A visada alta não era à toa, ajudava e muito. Se acostumaram com aquilo de tal forma que era algo comum, do dia a dia. As gerações se apresentavam e se faziam tudo muito igual e repetitivo. Não fosse por um detalhe. Aquele ali no alto, o observador. Se não prestar atenção nele, não percebe e põe tudo na mesmice habitual. 

Já era dia claro e desimpedido. Nas ruas, muita gente de um lado para outro.  Imóvel e alheio, só observava. O movimento cessava e a calmaria retornava às ruas. 

Silencioso e ausente, lá continuava. O dia passou, a tarde chegou e logo todos se recolhiam. No dia seguinte, era o mesmo. Lá do alto, aquela sensação de quem não ligava para nada e nada ligava para ninguém. Nem na chuva. 

— Você não se cansa de ficar aí em cima parado? — Perguntou-lhe um pombo mais atento.

Desdenhoso e desinteressado pela conversa, ainda assim respondeu.

— Aqui não aparece jiboia nem tem sucuri - Aliás, é bem verdade que aí embaixo, também não. Vou ficar por aqui mesmo. Daqui eu vejo tudo. — O poste da rede elétrica era seu posto elevado de observação de toda a rua.

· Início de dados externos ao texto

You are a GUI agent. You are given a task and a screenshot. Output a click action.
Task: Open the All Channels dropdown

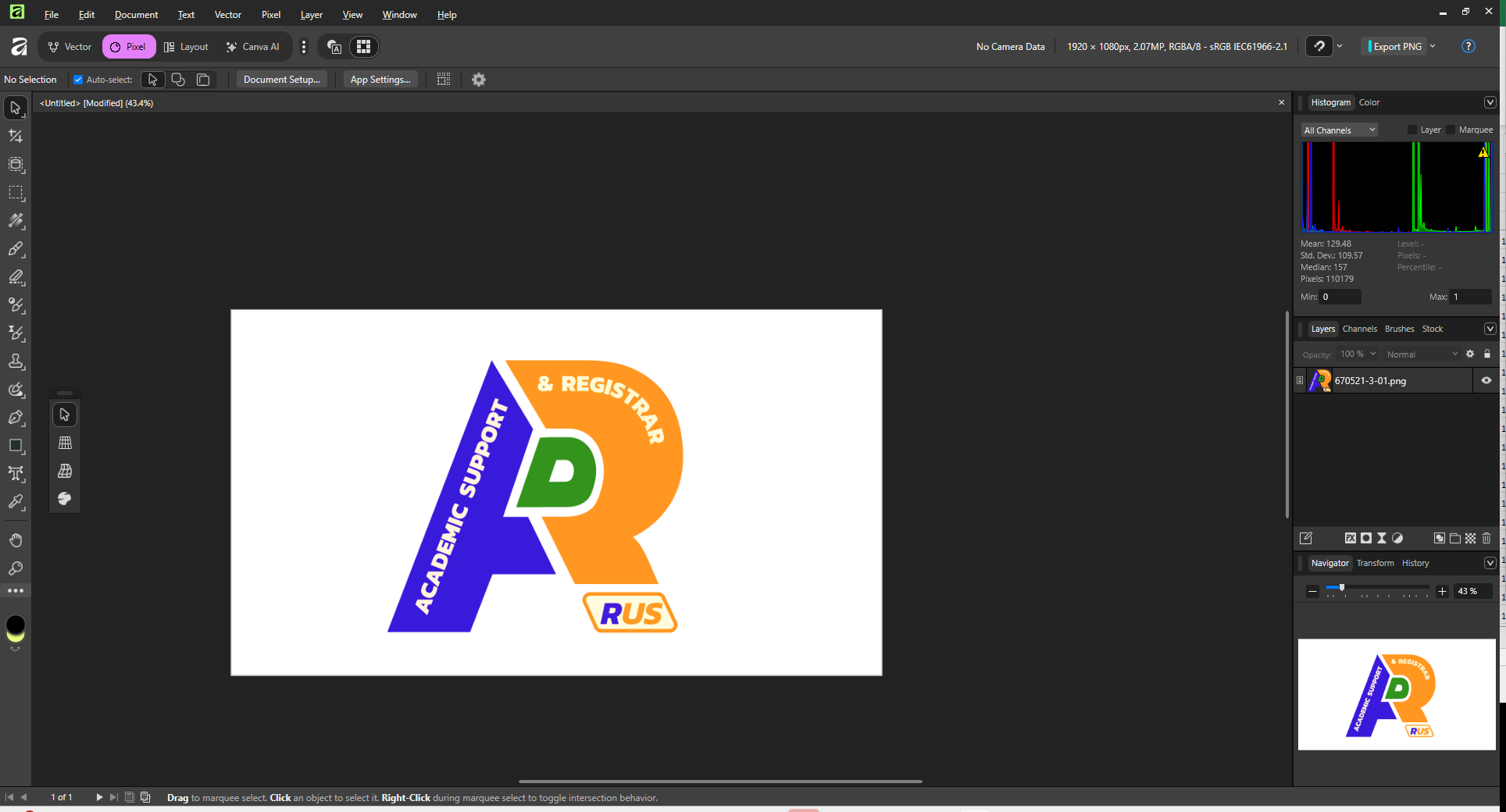click(x=1339, y=130)
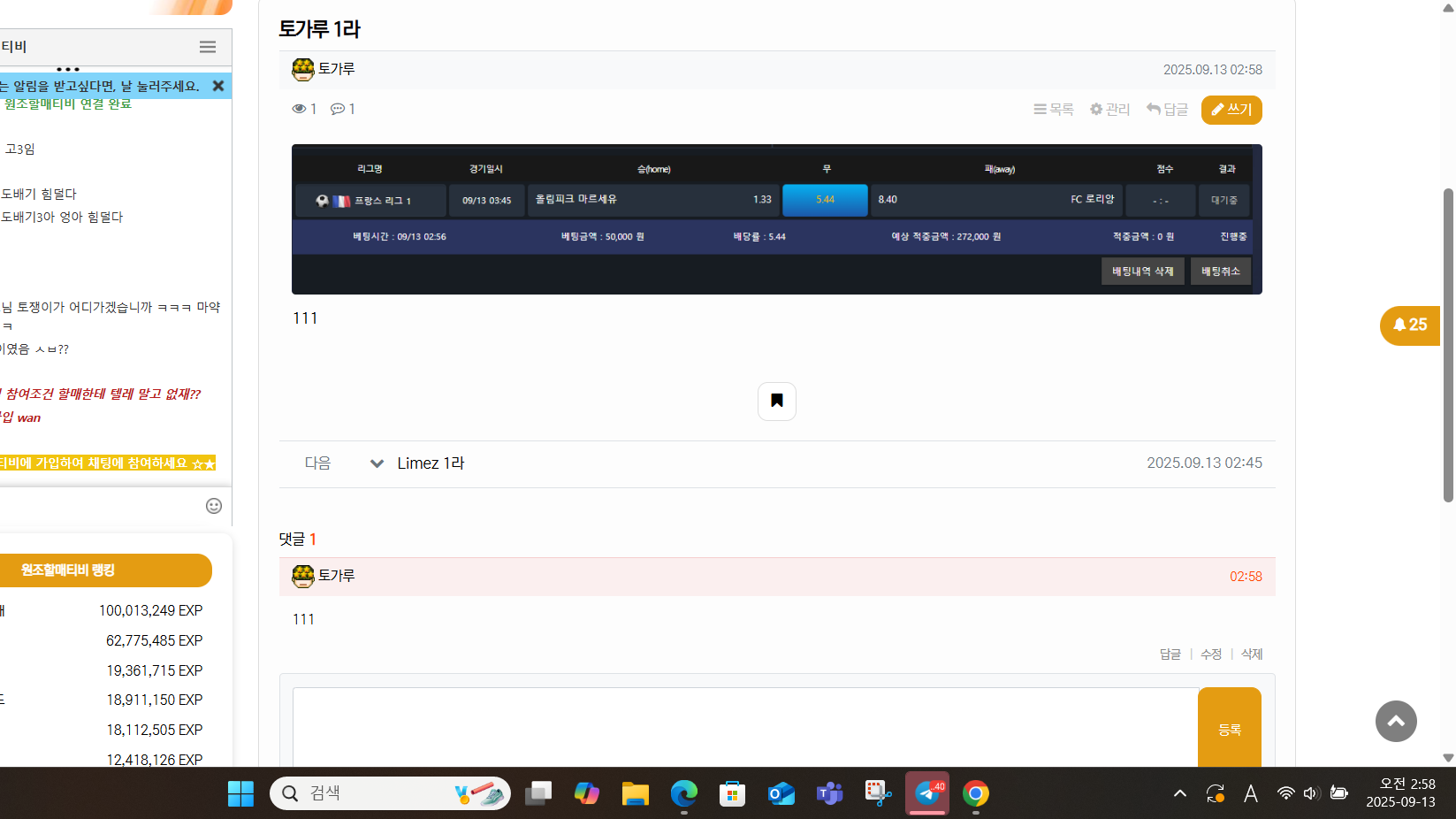The height and width of the screenshot is (819, 1456).
Task: Launch Microsoft Edge from the taskbar
Action: pyautogui.click(x=683, y=793)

— Sobrevoando você veria mais coisas. Teria um alcance de visão muito maior.  Não esqueça que aí por perto costuma aparecer muita comida. 

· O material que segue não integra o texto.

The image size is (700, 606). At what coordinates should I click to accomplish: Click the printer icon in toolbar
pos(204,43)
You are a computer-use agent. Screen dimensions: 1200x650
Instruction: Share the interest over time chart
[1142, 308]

— Eu sei disso. Aliás, sei de coisas que um pombo comedor de grãos e farelos, como você, não sabe. 

O pombo achou aquele comportamento estranho demais. Ainda assim, insistiu.

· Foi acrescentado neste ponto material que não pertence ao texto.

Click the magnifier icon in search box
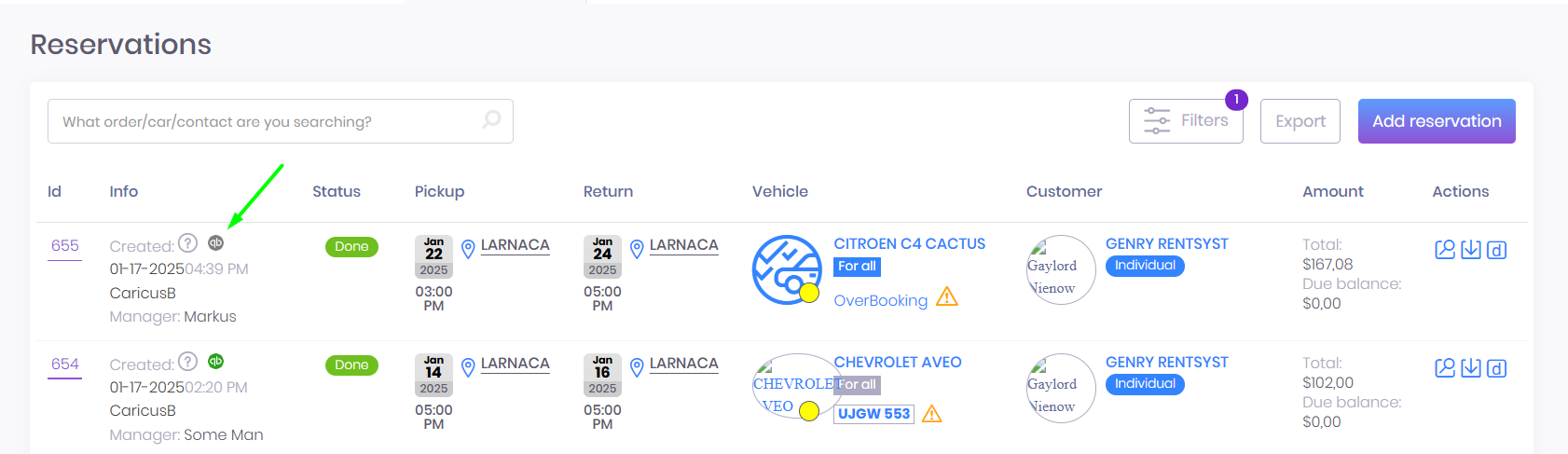The width and height of the screenshot is (1568, 454). (x=491, y=120)
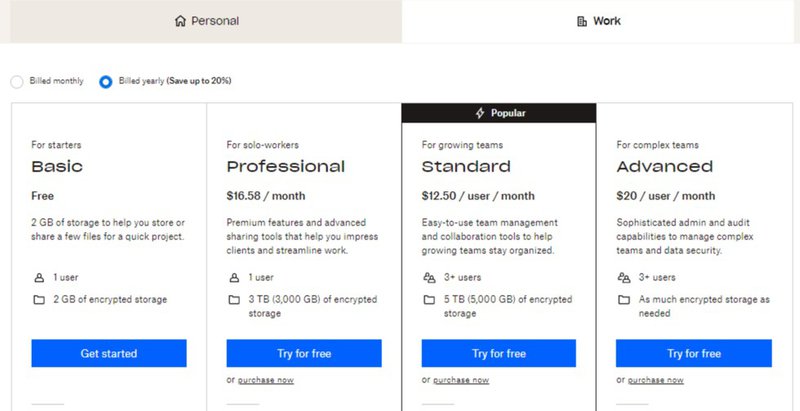Screen dimensions: 800x411
Task: Switch to the Work plans tab
Action: [600, 21]
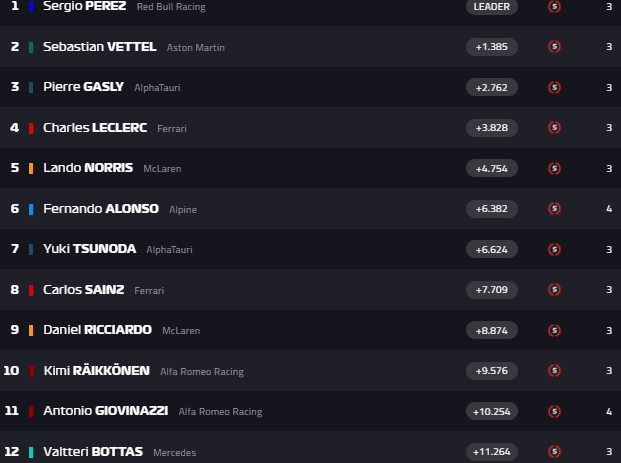Click Charles Leclerc's tyre compound icon

[555, 128]
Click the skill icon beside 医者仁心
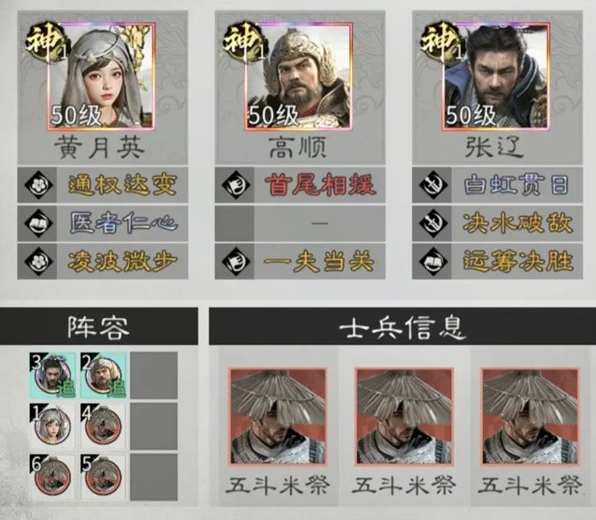The image size is (596, 520). pos(38,223)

- Ora, você não viu aquele cão atropelado? Aquele da outra rua. Sempre aparecem alguns. 

O urubu rei, mesmo incomodado, respondeu. 

- Veja se encontra um bicho qualquer ou um daqueles que chamam de abutres. Os comedores de todo tipo de carniça. Eu mesmo não preciso mais. 

- Ora, não entendi, mas você também não é um urubu?

Então, o vigilante urubu contou o seu segredo.

- Fim de semana essa gente aqui da rua, gosta de fazer churrasco. Para os demais dias descobri uma casa no início da rua, onde gostam de fazer bifes à milanesa. Sobra muito e por isso jogam fora. Há anos que vejo os cães rasgando sacos. 

- E como você faz?

- Muito simples, como observo tudo, chego lá antes dos cães. Ao invés de rasgar o saco por baixo, rasgo por cima e apanho os bifes. Quando chegam, já não tem mais nada. 

- Então, parou de procurar carniça?

- Carniça? Sou um bicho solto e já escolhi o meu bairro e a minha rua. Sou um morador da cidade.